Python has many libraries of packages that help to solve operations or tasks easily and efficiently. “Scipy” is a library package that provides a wide range of built-in functions for machine learning, optimization, and data analysis. One such function is “Scipy stat fit”, which is used to analyze the data and identify the best-fit parameters based on the various distributions.
This tutorial delivered a detailed overview of Scipy Stats Fit using the below contents:
- What is the Scipy Stats Fit in Python?
- Fitting Data to Normal Distribution Using “scipy.stats.norm.fit()” Method
- Fitting Data to Gamma Distribution Using “scipy.stats.gamma.fit()” Method
- Fitting Data to Exponential Distribution Using “scipy.stats.expon.fit()” Method
- Fitting Data to Beta Distribution Using “scipy.stats.beta.fit()” Method
- Fitting Data to Pareto Distribution Using “scipy.stats.pareto.fit()” Method
What is the Scipy Stats Fit in Python?
The “scipy.stats” module in Python provides several functions and distributions that are used to fit the specified data on different distributions. These distributions include normal, gamma, exponential, beta and others. The “fit()” function is employed to estimate/evaluate the parameters of a probability distribution based on the given set of data.

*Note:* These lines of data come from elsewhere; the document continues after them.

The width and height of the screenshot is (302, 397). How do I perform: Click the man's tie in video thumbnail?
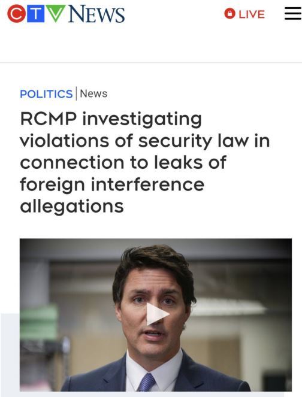146,382
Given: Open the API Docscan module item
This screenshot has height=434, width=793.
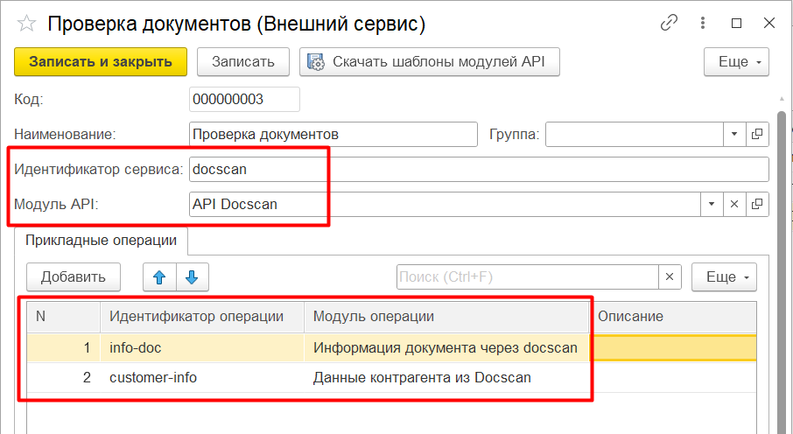Looking at the screenshot, I should pos(757,204).
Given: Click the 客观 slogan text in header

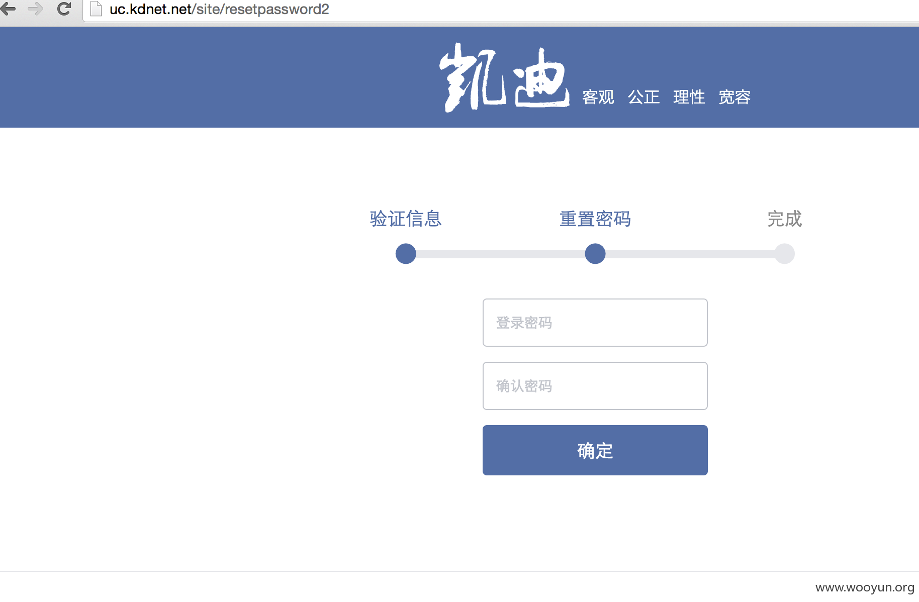Looking at the screenshot, I should tap(598, 97).
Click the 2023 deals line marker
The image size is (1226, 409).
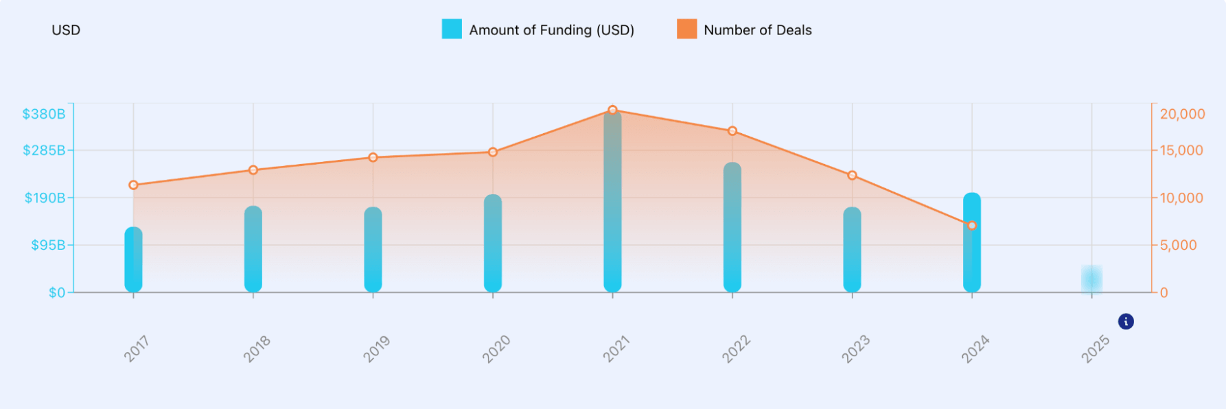(852, 176)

Let’s explore all of these methods and fit the sample set of data to various distributions.
Example 1: Fitting Data to Normal Distribution Using “scipy.stats.norm.fit()” Method
The below code is used to fit the data to the normal distribution:
data = scipy.stats.norm.rvs(1, 1, size=400, random_state=140)
print(scipy.stats.norm.fit(data))
In this code:
- The “scipy” module is imported.
- Next, the “scipy.stats.norm.rvs()” method is used to create random sample numbers from a normal distribution. This method takes the random sample value “400”, mean “1”, standard deviation “1”, and random_State value “140” as an argument.
- At last, the “stats.norm.fit()” method is used to estimate the parameters of the normal distribution that best fit the generated data.
Output
The best normal distribution parameter values have been demonstrated in the above snippet.
We can also display the location and scale parameters distribution values separated by unpacking the return value of the “scipy.stats.norm.fit()” method:
data = scipy.stats.norm.rvs(1, 1, size=400, random_state=140)
loc, scale = scipy.stats.norm.fit(data)
print(loc, '\n')
print(scale)
The below output displays the separate value for the location and scale parameters value:
Example 2: Fitting Data to Gamma Distribution Using “scipy.stats.gamma.fit()” Method
Let’s overview the following/below example code for gamma distribution:
x_data = scipy.stats.gamma.rvs(1,size=400, random_state=140)
print(scipy.stats.gamma.fit(x_data))
In this code:
- The “scipy.stats.gamma.rvs()” method creates the random sample data from a gamma distribution.
- Next, the “scipy.stats.gamma.fit()” method is used to determine the maximum likelihood estimation parameters of the gamma distribution for the specified data.
Output
The tuple containing the shape, scale and threshold parameters values have been displayed in the above output.
Example 3: Fitting Data to Exponential Distribution Using “scipy.stats.expon.fit()” Method
In this code, the “scipy.stats.expon.fit()” method is used to fit the data to exponential distribution:
x_data = scipy.stats.expon.rvs(size=600, random_state=140)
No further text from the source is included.